The proportion of seats with margins under 6% slightly dropped overall, but it varied more in each state. New South Wales and Queensland gained more marginal seats, Victoria had less, and South Australia and Western Australia a lot less.
As with the 1984 redistribution, I’ve produced a map showing the old and new boundaries. Seats with 2PP margins of under 6%. The NT and ACT aren’t included in this analysis, as their members weren’t full voting MPs at this time. Unfortunately my historical boundaries dataset is missing Western Australia’s 1949-54 boundaries, so the map only shows WA’s pre-redistribution map.
The 1948 expansion was much larger than the 1984 expansion – 64%, rather than 18%, and the map understandably changes quite a lot more. A lot more rural seats were marginal than today, and not many urban seats, but it does look like the expansion shifted the marginal seats slightly into the cities.


Great map @Ben Raue
I use this tool to look at past maps.It is interactive as well. I can see 1949 WA maps so i hope this tool assists you.

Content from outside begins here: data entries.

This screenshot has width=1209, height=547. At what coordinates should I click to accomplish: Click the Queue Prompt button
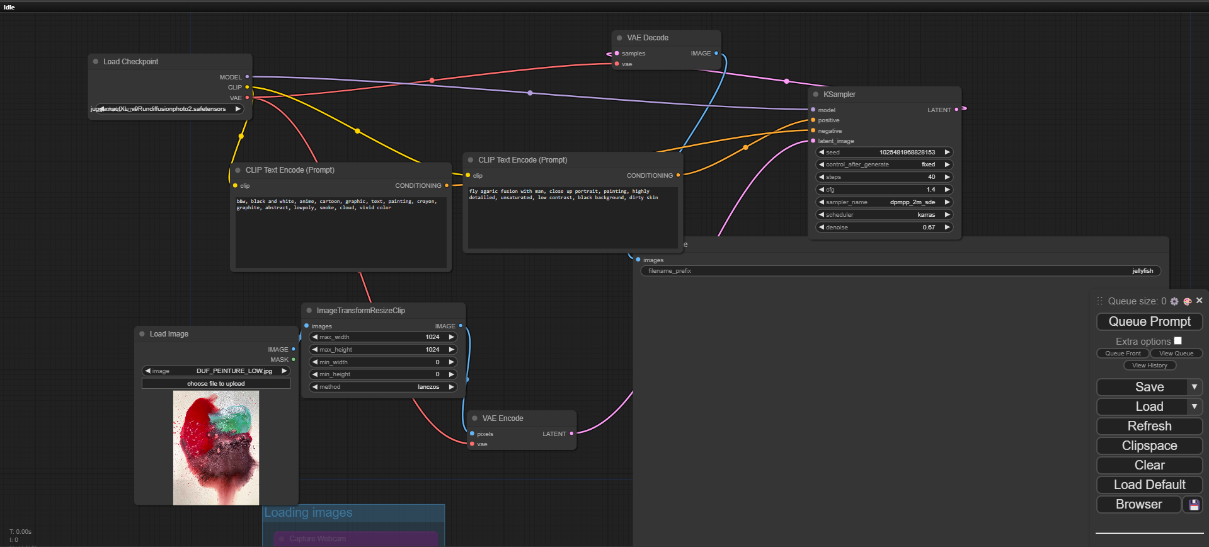[x=1149, y=321]
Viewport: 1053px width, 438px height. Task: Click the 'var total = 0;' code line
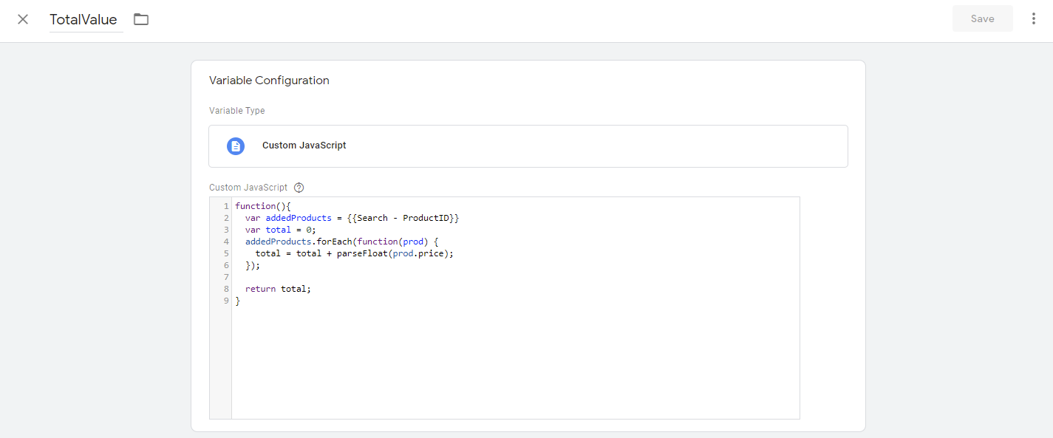280,230
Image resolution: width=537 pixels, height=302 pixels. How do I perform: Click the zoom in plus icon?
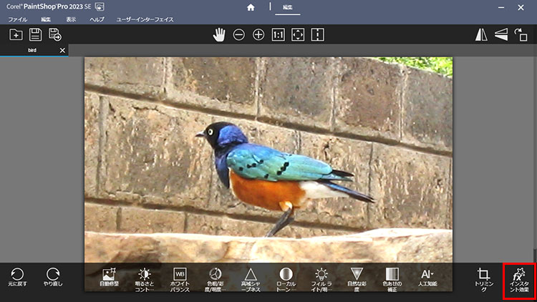click(258, 34)
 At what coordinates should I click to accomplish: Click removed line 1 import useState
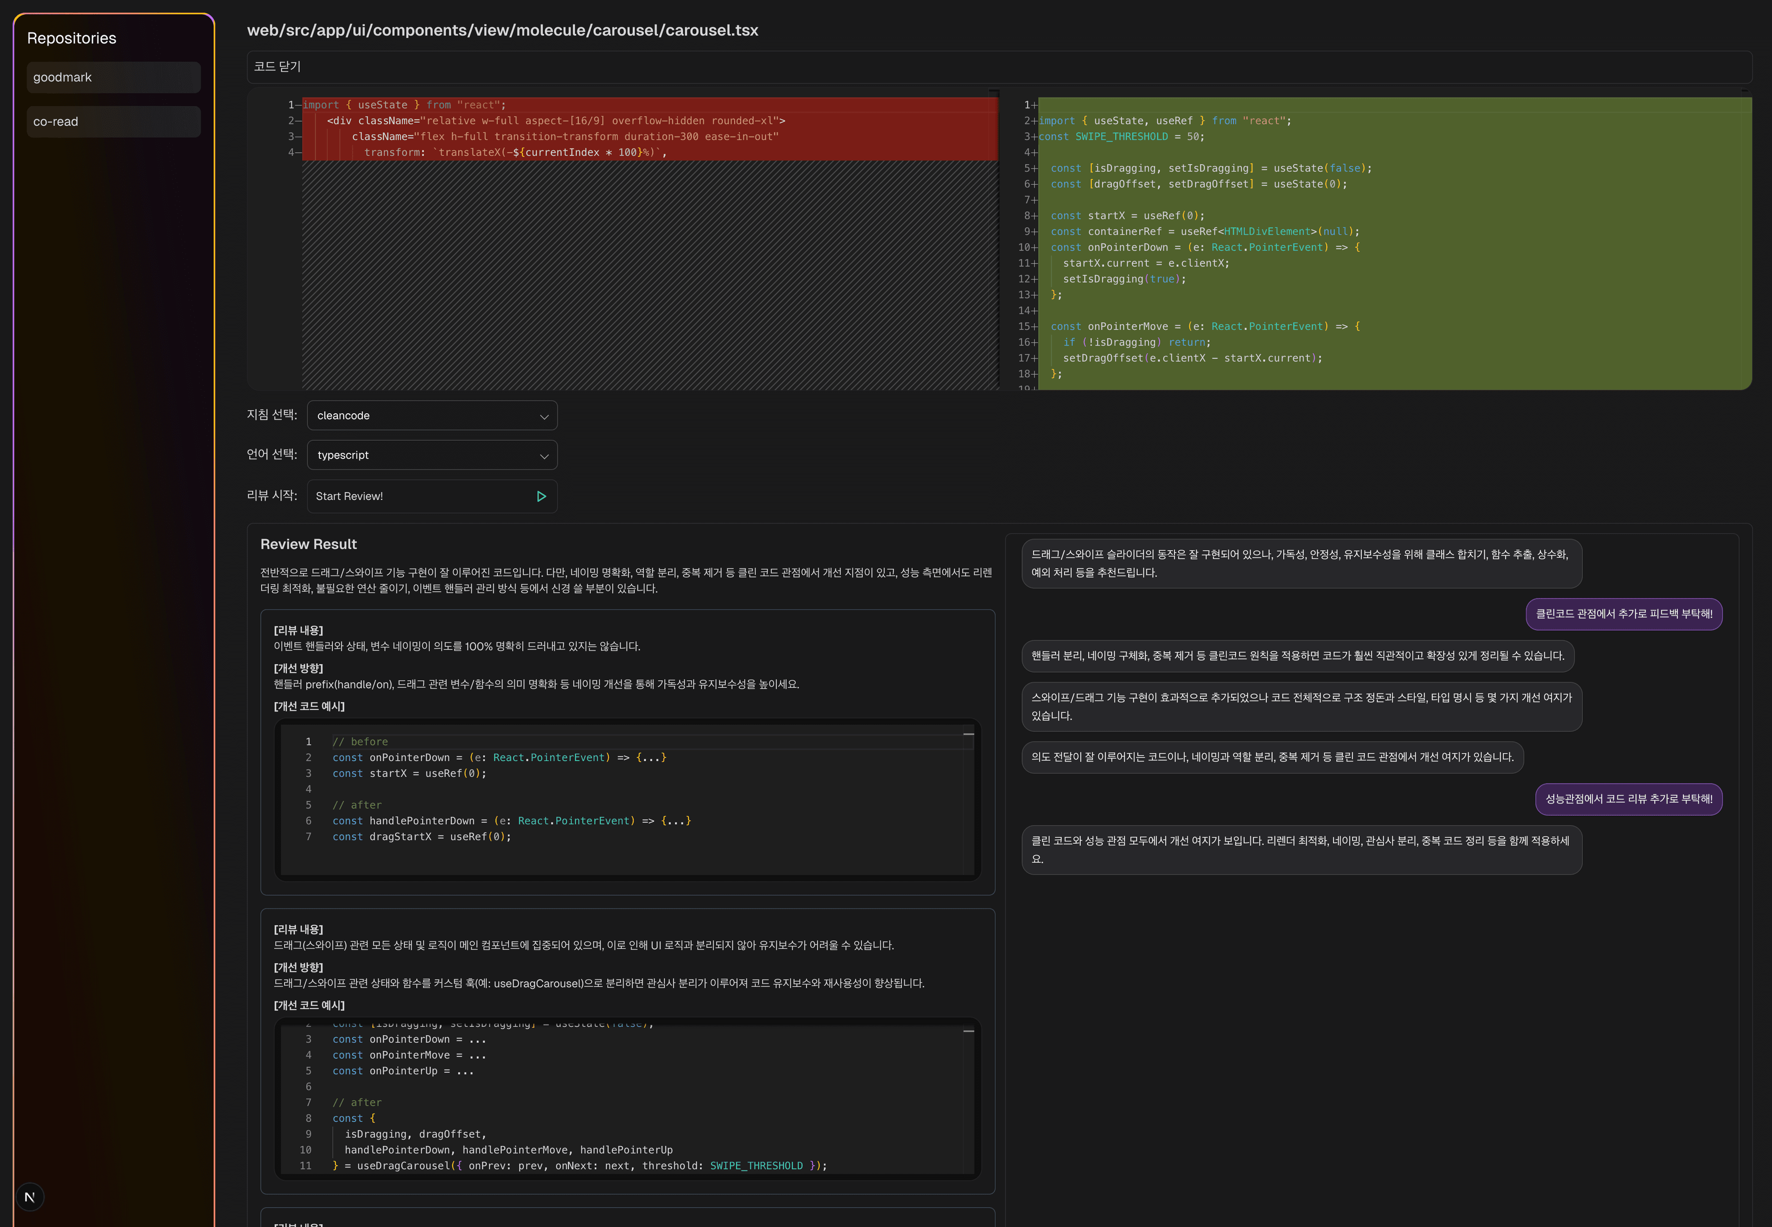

https://pappubahry.com/pseph/aus_stats/?plot=map&year=2013&colour_by=informal&multiple=max&geo_map=1
I went back to 1943 the last election where Labor won a victory comparable to 2025. To see what was where. To think that John Curtin took 70% of the 2PP in Kennedy. On the flip side, old Billy Hughes occupied the territory now held by Nicolette Boele. Much has changed…
Craig – looking back at the early 20th century a lot of things were different in Australian society.
Multiculturalism as we know it today did not exist, and the country was essentially monolithically white with almost all migrants coming from European and Christian type backgrounds.
In those days, primary industries like agriculture, mining and forestry were heavily unionised and thus blue-collar workers in these sectors still backed Labor strongly unlike today where union influence in these sectors has declined.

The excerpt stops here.